J'ai reçu, Monsieur, vos dépêches des 13 et 15 janvier no 8 et 9. Sa Majesté les a eues l'une et l'autre sous les yeux et a lu la seconde avec plaisir. Son intention est que vous entriez dans les plus grands détails sur toutes les parties de l'administration du royaume de Westphalie, que vous parliez de la conduite du Roi, de celle des ministres, des opérations du gouvernement. Elle veut être informée de tout avec la plus grande exactitude afin de pouvoir éclairer et guider, si besoin est, la marche d'un gouvernement qui l'intéresse à tant de titres. Elle me charge de vous dire que vos dépêches ne seront point vues, et qu'on ignorera la source des renseignements que vous aurez donnés et dont elle croira faire usage. La délicatesse qui vous fait craindre d'employer les chiffres aurait l'inconvénient extrême de gêner votre franchise. Sa Majesté veut donc que vous écriviez souvent en chiffres; dès que vous vous en servirez habituellement, cela paraîtra tout simple; qui, d'ailleurs, peut y trouver à redire? et comment même le saura-t-on, à moins qu'on ne viole le secret de vos dépêches, et qu'on ne prouve ainsi combien la précaution de chiffrer est nécessaire?

Dans les cas graves, s'il en survenait, et pour faire connaître des actes très importants du gouvernement du Roi, vous expédieriez des courriers extraordinaires.

Sa Majesté désire encore qu'à vos dépêches vous joigniez des bulletins non signés, et contenant les nouvelles de société, les bruits de la ville, les rumeurs, les anecdotes vraies ou fausses qui circulent, en un mot une sorte de chronique du pays propre à le bien faire connaître.

Une autre lettre que vous recevrez en même temps que celle-ci, vous instruit des intentions et vous transmet les ordres de Sa Majesté relativement aux Français qui sont ou qui voudraient entrer au service du Roi.

Ainsi, il ressort bien nettement de ces deux lettres de Champagny à Reinhard que l'empereur voulait avoir auprès de Jérôme, comme auprès de ses frères Joseph et Louis, sous le nom de ministres de famille, des hommes chargés d'une sorte d'espionnage politique et particulier.

À dater de la réception des ordres de Champagny, la correspondance entre lui et Reinhard ne fut plus interrompue.

Reinhard écrit de Cassel, le 3 février 1809:

Monseigneur, Votre Excellence peut être assurée que dans tout ce qui dépendra de moi, son intention sera remplie, et je ne cesserai point d'insister auprès du gouvernement westphalien pour que la mesure proposée reçoive sa prompte exécution.

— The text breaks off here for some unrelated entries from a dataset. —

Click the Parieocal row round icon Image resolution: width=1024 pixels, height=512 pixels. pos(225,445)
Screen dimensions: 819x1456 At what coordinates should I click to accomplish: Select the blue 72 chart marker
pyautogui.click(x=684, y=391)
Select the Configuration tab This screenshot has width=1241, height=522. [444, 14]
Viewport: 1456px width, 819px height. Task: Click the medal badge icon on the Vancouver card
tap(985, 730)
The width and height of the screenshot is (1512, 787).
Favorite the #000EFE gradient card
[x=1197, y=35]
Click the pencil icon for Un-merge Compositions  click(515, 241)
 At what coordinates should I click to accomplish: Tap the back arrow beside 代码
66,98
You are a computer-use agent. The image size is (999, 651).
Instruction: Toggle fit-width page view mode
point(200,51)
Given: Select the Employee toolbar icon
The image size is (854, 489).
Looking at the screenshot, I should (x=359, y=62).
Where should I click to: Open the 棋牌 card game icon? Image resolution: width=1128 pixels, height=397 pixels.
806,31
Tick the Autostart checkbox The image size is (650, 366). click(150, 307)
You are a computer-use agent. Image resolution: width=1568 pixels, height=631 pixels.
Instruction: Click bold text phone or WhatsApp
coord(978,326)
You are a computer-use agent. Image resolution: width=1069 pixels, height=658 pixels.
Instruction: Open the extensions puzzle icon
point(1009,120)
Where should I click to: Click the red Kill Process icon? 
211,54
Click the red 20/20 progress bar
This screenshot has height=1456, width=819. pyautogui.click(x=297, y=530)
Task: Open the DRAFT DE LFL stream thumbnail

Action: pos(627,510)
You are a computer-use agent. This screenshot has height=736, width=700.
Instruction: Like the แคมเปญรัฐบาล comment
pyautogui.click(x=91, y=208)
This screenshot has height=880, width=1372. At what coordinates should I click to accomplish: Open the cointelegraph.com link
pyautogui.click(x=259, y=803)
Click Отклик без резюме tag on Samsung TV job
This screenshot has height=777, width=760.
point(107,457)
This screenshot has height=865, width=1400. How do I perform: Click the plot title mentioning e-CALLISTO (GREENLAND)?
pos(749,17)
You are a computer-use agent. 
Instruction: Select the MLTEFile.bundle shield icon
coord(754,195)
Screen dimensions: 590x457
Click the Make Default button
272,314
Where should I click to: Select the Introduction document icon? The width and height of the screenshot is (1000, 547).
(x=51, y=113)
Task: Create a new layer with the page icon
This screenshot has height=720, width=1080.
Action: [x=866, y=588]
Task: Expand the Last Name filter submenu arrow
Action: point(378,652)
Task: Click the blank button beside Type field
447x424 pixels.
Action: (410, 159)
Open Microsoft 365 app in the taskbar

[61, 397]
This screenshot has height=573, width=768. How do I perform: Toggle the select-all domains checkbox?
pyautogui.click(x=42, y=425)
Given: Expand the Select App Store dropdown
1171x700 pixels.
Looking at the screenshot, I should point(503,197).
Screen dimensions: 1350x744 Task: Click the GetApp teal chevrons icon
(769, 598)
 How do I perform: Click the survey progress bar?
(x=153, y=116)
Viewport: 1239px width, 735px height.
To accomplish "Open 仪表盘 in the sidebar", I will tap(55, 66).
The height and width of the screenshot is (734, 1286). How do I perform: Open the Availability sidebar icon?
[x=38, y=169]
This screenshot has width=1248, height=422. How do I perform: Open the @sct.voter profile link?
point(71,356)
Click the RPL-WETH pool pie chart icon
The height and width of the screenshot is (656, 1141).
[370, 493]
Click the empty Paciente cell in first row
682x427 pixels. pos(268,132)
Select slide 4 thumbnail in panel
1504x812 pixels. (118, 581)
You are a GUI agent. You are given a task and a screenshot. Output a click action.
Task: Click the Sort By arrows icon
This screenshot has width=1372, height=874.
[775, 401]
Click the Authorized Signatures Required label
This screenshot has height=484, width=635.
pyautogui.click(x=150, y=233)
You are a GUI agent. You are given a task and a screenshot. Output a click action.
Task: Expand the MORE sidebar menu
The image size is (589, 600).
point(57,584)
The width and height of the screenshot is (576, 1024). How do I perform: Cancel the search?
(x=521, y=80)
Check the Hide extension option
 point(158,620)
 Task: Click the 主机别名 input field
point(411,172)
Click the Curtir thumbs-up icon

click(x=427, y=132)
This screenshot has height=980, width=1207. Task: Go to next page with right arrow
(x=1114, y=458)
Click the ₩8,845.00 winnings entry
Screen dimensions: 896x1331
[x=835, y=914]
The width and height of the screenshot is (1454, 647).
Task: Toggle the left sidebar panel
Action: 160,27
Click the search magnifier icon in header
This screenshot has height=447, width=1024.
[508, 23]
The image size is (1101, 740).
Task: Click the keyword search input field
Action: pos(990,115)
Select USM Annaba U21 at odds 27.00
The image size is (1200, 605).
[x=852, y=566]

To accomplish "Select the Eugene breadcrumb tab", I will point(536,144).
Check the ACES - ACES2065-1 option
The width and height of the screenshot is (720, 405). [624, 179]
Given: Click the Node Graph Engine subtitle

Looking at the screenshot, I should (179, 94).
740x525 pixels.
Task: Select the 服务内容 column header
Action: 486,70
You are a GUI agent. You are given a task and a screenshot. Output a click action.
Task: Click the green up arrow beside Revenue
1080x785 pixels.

M. d'Esterno, ministre du roi à Vienne, ayant demandé un congé pour affaires de famille, on a saisi cette occasion pour y envoyer M. le baron de Linden, ministre de Westphalie près le prince Primat, et qui est regardé ici comme une des colonnes de la diplomatie Westphalienne. M. de Linden connaît déjà Vienne; il s'y est rendu sous le prétexte de terminer un procès. Sa mission est secrète, et ce n'est pas M. de Furstentein qui m'en a fait la confidence. Cependant il m'a fait lecture d'une lettre écrite de Munich et de Vienne que j'ai facilement reconnue comme étant l'ouvrage de cet agent. Elle m'a paru écrite avec justesse. M. de Linden attribue en grande partie les faillites qui ont eu lieu en Autriche, à ce que les spéculations en denrées coloniales que plusieurs maisons avaient faites, sur la foi de l'engagement pris par leur gouvernement de prohiber l'entrée des marchandises anglaises, avaient été trompées par l'admission dans le port de Trieste d'une très grande quantité de ces marchandises. Il fait un tableau qui me paraît assez vrai de la fermentation guerrière qui s'est emparée des têtes autrichiennes, et de la faiblesse du gouvernement qui, incapable de diriger le mouvement des esprits, risque d'en être compromis et d'y céder peut-être, s'il ne le partage point, et donne la mesure de son incapacité et de son irrésolution à ses propres sujets s'il le partage. Il dit que deux députés des insurgés espagnols ont été admis récemment à Trieste. Il ajoute que les États des différentes provinces ont été convoqués pour délibérer sur une solde à accorder aux milices, et que comme on avait promis à la France que cette milice n'en aurait point, la curiosité publique attendait le gouvernement à la tournure qu'il donnerait à sa proposition.